To make my life easier, my wife happier, I think I will stick with the MTB rental. That way, I can bring along a couple of the kids with me and get muddy.

Thanks.


----------



## stevee (Feb 4, 2005)

PaulCL said:


> To make my life easier, my wife happier, I think I will stick with the MTB rental. That way, I can bring along a couple of the kids with me and get muddy.
> 
> Thanks.


Are you talking about Mckinley Morgenfield?


----------



## Cory (Jan 29, 2004)

*Might make me give up my barcons.*

That looks pretty cool. I've been using a glasses-mounted mirror for years (attached to an old spoke bent up to hang onto the temple piece; got it from Rivendell), and I feel naked and exposed without it, but even I can't ignore the dork factor. The two bikes I use most shift with barcons, though, and I like them.... The mirror may be only 23 bucks, but when you throw in the Ultegra levers I'll need to give me a place to use it, you're talking real money.


----------



## ARP (Mar 7, 2002)

*Be a little imaginative!!*



Cory said:


> That looks pretty cool. I've been using a glasses-mounted mirror for years (attached to an old spoke bent up to hang onto the temple piece; got it from Rivendell), and I feel naked and exposed without it, but even I can't ignore the dork factor. The two bikes I use most shift with barcons, though, and I like them.... The mirror may be only 23 bucks, but when you throw in the Ultegra levers I'll need to give me a place to use it, you're talking real money.


Cheap solution could be to put a DT shifter on for the FD and mount the mirror. Or is that too fred for you? From me using both, by a large margin, my "take a look" helmet mounted mirror is a clearer image than the aspirevelo model. But if I were going from no mirror to the bar end model I might think that is a great idea. But I'm biased, I have used the helmet model with clear image for several seasons.


----------



## dscottj (Aug 8, 2005)

*~ I'm Just a Noob, yes I'm only a noob ~*

Thought this thing looked slick, so I picked one up. I've only owned a road bike for about two months now, so this may be a pretty noobish question:

The instructions say to unwrap 5" or so of tape from the bottom of the bar. However, when I removed the bar endcap, I could see no obvious way of unwrapping it in this direction. Further, the way it is wrapped makes me think it' CAN'T be unwrapped in that direction. It looks very much like the only way to unwrap a bar is to start at the top and work down (since wrapping it goes the other way). 

I know handlebar wrapping is a maintenance item, so evenually I'll end up doing it anyway. I just don't want to tackle a job if I don't have to.

So, will I in fact need to completely unwrap the bar to mount this thing?

Thanks in advance for any help you can give!


----------



## ARP (Mar 7, 2002)

*Yes I think so*



dscottj said:


> Thought this thing looked slick, so I picked one up.

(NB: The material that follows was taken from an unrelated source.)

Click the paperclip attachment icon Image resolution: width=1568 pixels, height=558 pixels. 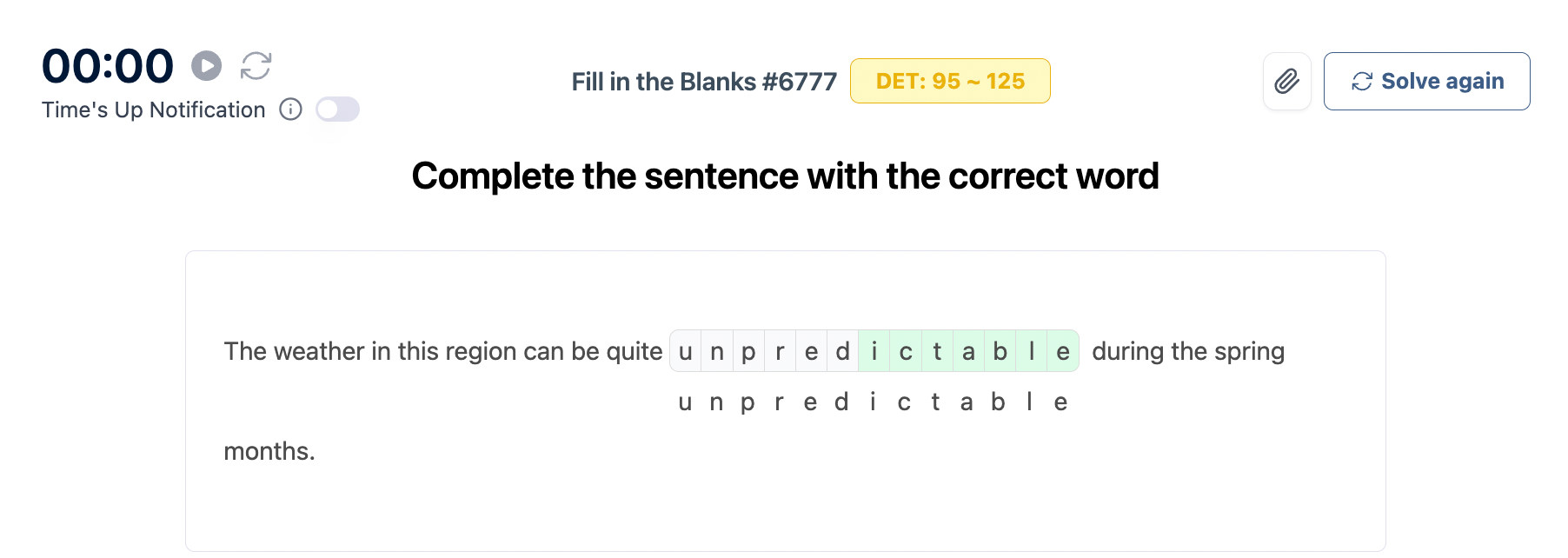(1286, 82)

I've only owned a road bike for about two months now, so this may be a pretty noobish question:
> 
> The instructions say to unwrap 5" or so of tape from the bottom of the bar. However, when I removed the bar endcap, I could see no obvious way of unwrapping it in this direction. Further, the way it is wrapped makes me think it' CAN'T be unwrapped in that direction. It looks very much like the only way to unwrap a bar is to start at the top and work down (since wrapping it goes the other way).
> 
> ...


The whole bar will need to be unwrapped. it starts at the bar plug and goes to bar center. One thing you will probably find out is that the tape is now not long enough since you used extra length wrapping over top of the mirror tails. wrap judiciously and stretch some to make it work.


----------



## striker (Mar 10, 2003)

*another vote*

After reading Bryan's review, I ordered one of these mirrors.

It works good. I've had three rides with it now and have come to wonder how I pedaled all these miles without it. It remains clear and offers enough field of view to show both lanes of the road behind you. No noticable shake or road buzz on the mirror either. Cars running daylights are easily noticed and cars without take an extra squint. It lets me know if there is traffic behind me well ahead of any expected turns I may have in front of me. My wife was glad to see me installing it on my bike.

It doesn't make up for completely looking back and checking out your surroundings, but it adds to the level of safety. I don't think it looks geeky either. My only regret is not getting the import rights on this thing because the guy is going to sell thousands of them.

The ebay transaction was flawless and the guy kept me informed the entire time. 

Tim


----------



## ARP (Mar 7, 2002)

*Product update, it broke...........*

And here's how. I was stopped on a ride and walking across the street to get to this grassy area and i bumped the bar end with my knee. The mirror fell out of the rubber casing onto the grass, no big deal i thought. I put it in my pocket and finished the ride. When i got home I decided to use some really sticky carpet tape to re-attach. When i tried to position the mirror, again it fell out and onto the cement floor and cracked a little. Again i re-attached and tried to position only this time the mirror broke in half. The reason it was falling out was that the bar plug was pushing against the back of the mirror creating a small bulge, the glue loosened and you know the rest. 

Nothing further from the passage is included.